### Extract
—————
Written by Randeep Purewall

To many of his contemporaries, Mirza Muhammad Rafi Sauda (1713-1781) was the embodiment of the ideal mirza. He served in the army and was a courtier and man of letters. His friendship among the nobility won him patronage as a poet and the audience of the likes of the Emperor Shah Alam (r. 1759-1806).

The eighteenth century however was a time of political disorder and confusion in Delhi. The Mughal Empire had begun to disintegrate after the death of Aurangzeb in 1707. In 1719, the Emperor Farrukhsiyar was blinded and imprisoned by his own generals. The city was sacked by Nadir Shah in 1739 and later suffered invasions by the Afghans, Jats and Marathas:

How can anyone close his eyes in sleep these days?
For fear of thieves even mischief keeps awake during the night.

The devastation of Delhi prompted an exodus from the city. In 1754, Sauda left Delhi and went in search of patrons in the Kingdom of Awadh. He took service in the courts of prominent nawabs  in Farrukhabad and Faizabad before settling in Lucknow in 1774 at the court of Nawab Asaf-ud-Daula.

Under Asaf-ud-Daula, Lucknow experienced an age of cultural splendor. Poetry, music and calligraphy flourished while mosques, gardens and gateways were built. Sauda was named Poet Laureate by Nawab Asaf-ud-Daula and remained in Lucknow until his death in 1781.


Sauda is the greatest non-ghazal of the eighteenth century and one of the three pillars of Urdu poetry. He helped refine the language through mushairras in Delhi. He made Urdu the language of panegyric (qasida), narrative (masnavi), satirical (hajv) and elegaic verse (marsiya). He also composed one of the first shahar-e-ashob in Urdu upon leaving Delhi for Farrukhabad:

How can I describe the desolation of Delhi?
There is no house from where the jackal’s cry cannot be heard
The mosques at evening are unlit and deserted
And only in one house in a hundred will you see a light burning

Sauda’s poetry is bold, vigorous and earthy. It reflects the spirit of a man of this world who, while prone to exaggeration, was also funny and playful in his verse. His satires reveal much about the society and culture of 18th century India with its corrupt officials, decadent nawabs, greedy merchants and cunning maulvis.
—————
### Data extract
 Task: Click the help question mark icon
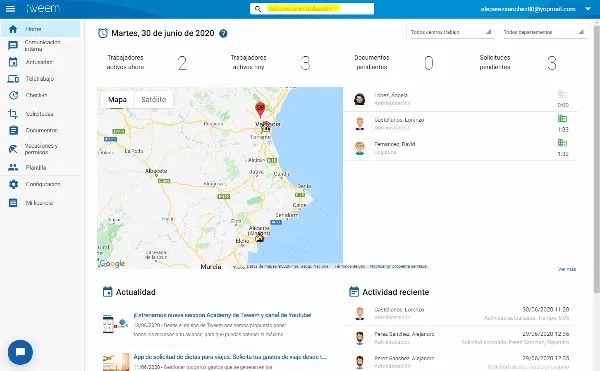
—————
### What you need to do
(A) Translate this sentence from the passage about the poet Sauda into Spanish: "Poetry, music and calligraphy flourished while mosques, gardens and gateways were built."
(B) Continue the passage about the poet Sauda from its last sentence onward.

### Answer set
(A) La poesía, la música y la caligrafía florecieron mientras se construían mezquitas, jardines y portales.

(B)
On the gluttony of Mir Zahik, a Delhi poet and rival of Sauda:

He only has to hear a saucepan rattle
And like a soldier digging in for battle
He’ll take up his position by the door
Nothing can shift him then: that god of war,
Rustam himself, might rise up from the tomb
And try his strength against him. He’d stand firm
He’d fight to the last breath and never yield
Until his corpse was carried from the field.

I am not the fairest flower in the garden
Nor am I thorn in any man’s path
I am neither famous for virtue
Nor notorious for vice
I seek nobody’s favours
And want nobody to seek mine
People may think well or ill of me as they please
I act as my nature prompts me
(Trans. R. Russell)

On Fulad Khan, the Police Officer

O my friends, where are those days
When the hand of a person stealing a lemon was cut off!
What peace and tranquility reign then
And how happily the people lived!
The police officer was above corruption
And not a single thief was to be found
But alas! corruption creeps everywhere now
And the city is full of thieves, loafers and cut-purses …
(Trans. M. Sadiq)

Ridiculing The Times (Tazhik-e-Rozgar)

Should one give up all and take
to Sufism, his fate is then to become
a laughing stock for the poets –
They compare his turban’s end
To a donkey’s tail, the turban itself
To a dome.

If in ecstatic dance at songs divine
He shouldn’t keep time, they whisper
“How silly, to be out of step!”
And if he moves to time, they say,
“What the hell! Is this a nautch-girl’s dance?”

Forsaking the world and trusting in God
If you sit at home, the wife believes
You to be an idle, feckless wastrel
Your son’s sure in his heart that you
Are in his dotage. Your daughter thinks
“The old man’s mad for sure”.
(Trans. S.R. Farqui; R. Purewall)


Ahmed Ali, The Golden Tradition: An Anthology of Urdu Poetry (Columbia University Press, New York, 1973).

Shamsur Rahman Faruqi, The Satires of Sauda (1706-1781), University of Heidelberg, September 2010.

Muhammad Sadiq, A History of Urdu Literature (Oxford University Press, London: 1964)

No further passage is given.